Notre récit commence dans les dernières décennies du XVIIe siècle non par une réinvention mais par une invention : celle des grands crus et, dans la foulée, de l’ensemble de la gamme Bordeaux telle que nous la connaissons aujourd’hui. Auparavant, les vins étaient des sortes de Beaujolais nouveaux à consommer avant l’été faute de quoi ils piquaient. La découverte, vers 1670, des propriétés antiseptiques de la mèche de soufre permit de produire des vins aptes au vieillissement.

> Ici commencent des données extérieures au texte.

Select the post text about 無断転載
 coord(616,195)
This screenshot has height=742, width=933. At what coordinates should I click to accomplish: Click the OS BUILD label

La répartition vin blanc-vin rouge au tout début du XVIIIe siècle semble alors assez équilibrée. Une première crise survient vers le milieu du Siècle des lumières : la demande des vins blancs, principalement secs, chute considérablement. Heureusement dans le même temps, la consommation des rouges s’envole. La solution est toute trouvée. Monsieur de Navarre le constate : « s’il arrive... que des propriétaires arrachent ou greffent leurs vignes blanches pour n’avoir que des rouges... c’est parce qu’ils s’aperçoivent que les commissionnaires de leurs marchands ordinaires, qui n’achetaient que du vin blanc, ont changé de goût et n’en demandent plus que du rouge ».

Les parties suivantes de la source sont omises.